** Start of Supplied passage **

The BNP Economics Policy

The BNP’s Larry Nunn is probably better equipped to articulately explain the BNP’s economics policy (which I understand involves reintroducing full reserve banking and dumping the fractional reserve banking we are now saddled with) than Nick Griffin ever will be. I doubt we’ll be seeing Larry on the telly for precisely that reason. Some elements of banking simply aren’t discussed in the media; not in print, not on air. It’s at least arguable that the whole point of having a prominent BNP figure on a national tv show and then not letting him get a word in about actual BNP policies was to stop him drawing any attention to the existing banking system. It’s a taboo subject. In the media you’ll see nothing but the very briefest of mentions of money being created by banks. If that idea ever got out and became more widely understood I suspect it would mean the end of law and order as we’ve known it. Now I’m familiar with the subject I’d have to say rightly so.
Don’t expect to be seeing The Bill Kruse Show anytime soon either!

BB

In The Forest – Economics

The Keynes School of economic thinking, Adam Smith, the Austrian School… all these are what I call “In the forest” economics. We’re here in this forest, so we have to reorder things in our best interest.

I say, no we don’t. We shouldn’t even be considering that at all.

We don’t because this would be like hens in a battery farm trying to reorder things so that the battery farm worked in favour of them, not the farmers. It’s like trying to accept something wholly artificial, contrived, designed specifically to serve the needs of those who built it, as somehow being the natural environment for those imprisoned within it. Just tweak it this or that way, they say, and it’ll be ok. More taxes, less taxes. Different taxes. Occasional taxes. Part-time taxes. Tax reliefs. That’ll fix it, say these economics schools, from deep in the forest. Then it’ll work.

** End of Supplied passage **

Problem details:
Extend the economics and banking passage above, writing on from its final sentence.

** Start of Extracted data **

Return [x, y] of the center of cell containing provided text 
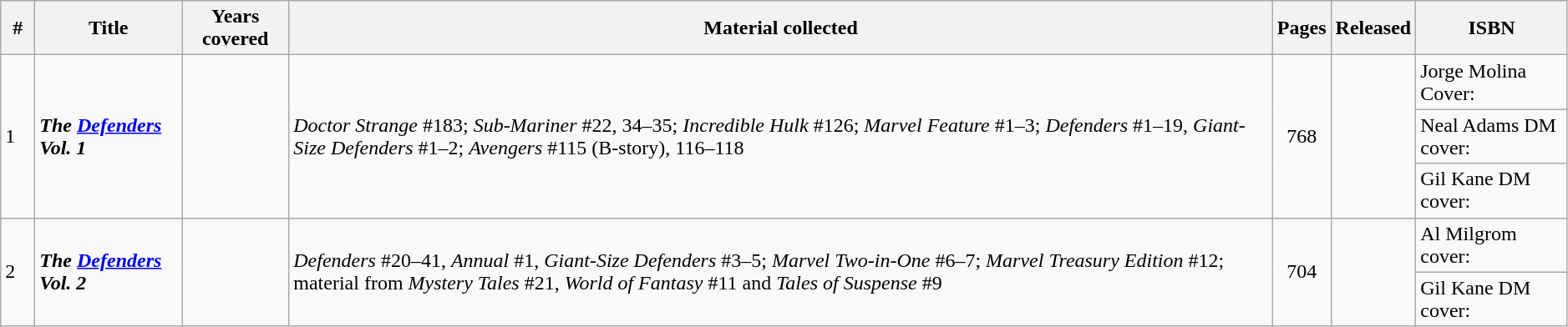
704 [1302, 272]
Al Milgrom cover: [1492, 246]
Material collected [781, 28]
Title [109, 28]
Jorge Molina Cover: [1492, 82]
768 [1302, 137]
1 [18, 137]
# [18, 28]
Released [1373, 28]
The Defenders Vol. 1 [109, 137]
ISBN [1492, 28]
Pages [1302, 28]
The Defenders Vol. 2 [109, 272]
Years covered [236, 28]
Neal Adams DM cover: [1492, 137]
2 [18, 272]
Search for the cell housing the specified text and yield its (x, y) center coordinate. 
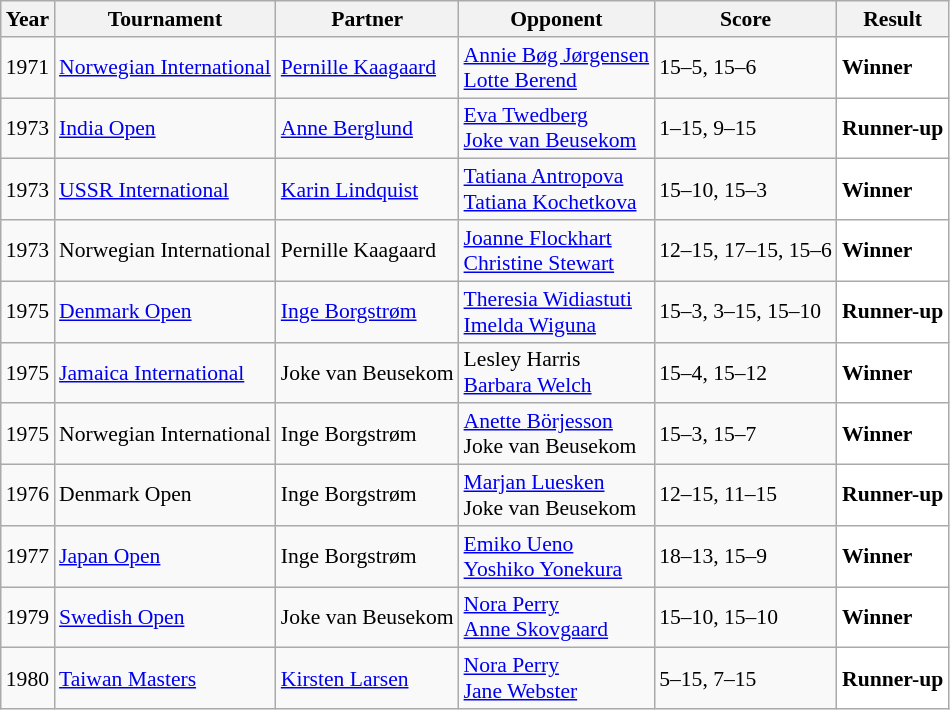
Karin Lindquist (368, 190)
Theresia Widiastuti Imelda Wiguna (557, 312)
15–4, 15–12 (746, 372)
1–15, 9–15 (746, 128)
Annie Bøg Jørgensen Lotte Berend (557, 68)
Result (892, 19)
12–15, 17–15, 15–6 (746, 250)
Jamaica International (165, 372)
15–10, 15–10 (746, 618)
Score (746, 19)
Anne Berglund (368, 128)
12–15, 11–15 (746, 496)
Nora Perry Anne Skovgaard (557, 618)
1976 (28, 496)
1979 (28, 618)
1977 (28, 556)
Kirsten Larsen (368, 678)
18–13, 15–9 (746, 556)
15–5, 15–6 (746, 68)
India Open (165, 128)
1971 (28, 68)
Japan Open (165, 556)
Lesley Harris Barbara Welch (557, 372)
Joanne Flockhart Christine Stewart (557, 250)
Anette Börjesson Joke van Beusekom (557, 434)
Year (28, 19)
Tatiana Antropova Tatiana Kochetkova (557, 190)
Partner (368, 19)
Swedish Open (165, 618)
15–10, 15–3 (746, 190)
Taiwan Masters (165, 678)
Eva Twedberg Joke van Beusekom (557, 128)
15–3, 3–15, 15–10 (746, 312)
Nora Perry Jane Webster (557, 678)
Opponent (557, 19)
Marjan Luesken Joke van Beusekom (557, 496)
5–15, 7–15 (746, 678)
Tournament (165, 19)
Emiko Ueno Yoshiko Yonekura (557, 556)
1980 (28, 678)
15–3, 15–7 (746, 434)
USSR International (165, 190)
Scan for the cell matching the given text and deliver its [x, y] coordinate at center. 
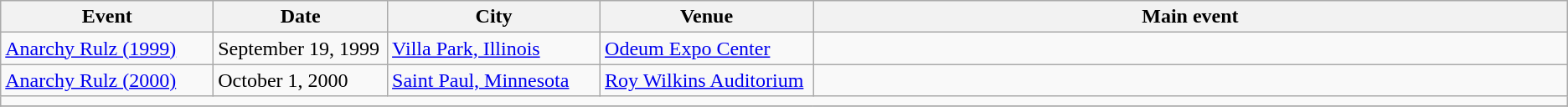
September 19, 1999 [301, 49]
City [494, 17]
Event [107, 17]
Odeum Expo Center [707, 49]
October 1, 2000 [301, 80]
Date [301, 17]
Saint Paul, Minnesota [494, 80]
Villa Park, Illinois [494, 49]
Anarchy Rulz (1999) [107, 49]
Anarchy Rulz (2000) [107, 80]
Main event [1191, 17]
Roy Wilkins Auditorium [707, 80]
Venue [707, 17]
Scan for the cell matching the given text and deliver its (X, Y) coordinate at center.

** End of Extracted data **

Exercise answer:
I say that’s nonsense. The system wasn’t designed to work in favour of the people in it, but in favour of the people who run it. We suffer an imposed culture and an imposed econom model. They aren’t ours. They didn’t naturally develop here. They were imposed.

The basic societal model is Roman. We first saw it here when – surprise! – the Romans conquered us. We first saw the national currency then too. This was introduced so we could be taxed. It facilitates trade, true, but over and above, handled right it enriches any party having control over the money supply. That used to be the Romans, now it’s the banks.

Effectively, then, we’re now conquered by the banks, who have lately (in historical terms) resurrected the old Roman economic model. Internationally, too, not just here. It doesn’t matter how you tweak and twiddle this arrangement, adding or subtracting this or that tax. The ultimate beneficiaries are still the banks. No matter what we do, we cannot amend the existing system so it works in our favour. We need “out of the forest” economics, then. This isn’t our forest, this isn’t our system. If we’re going to develop something that works in our favour, in favour of we who live in it, we’re going to need to get out of this one completely.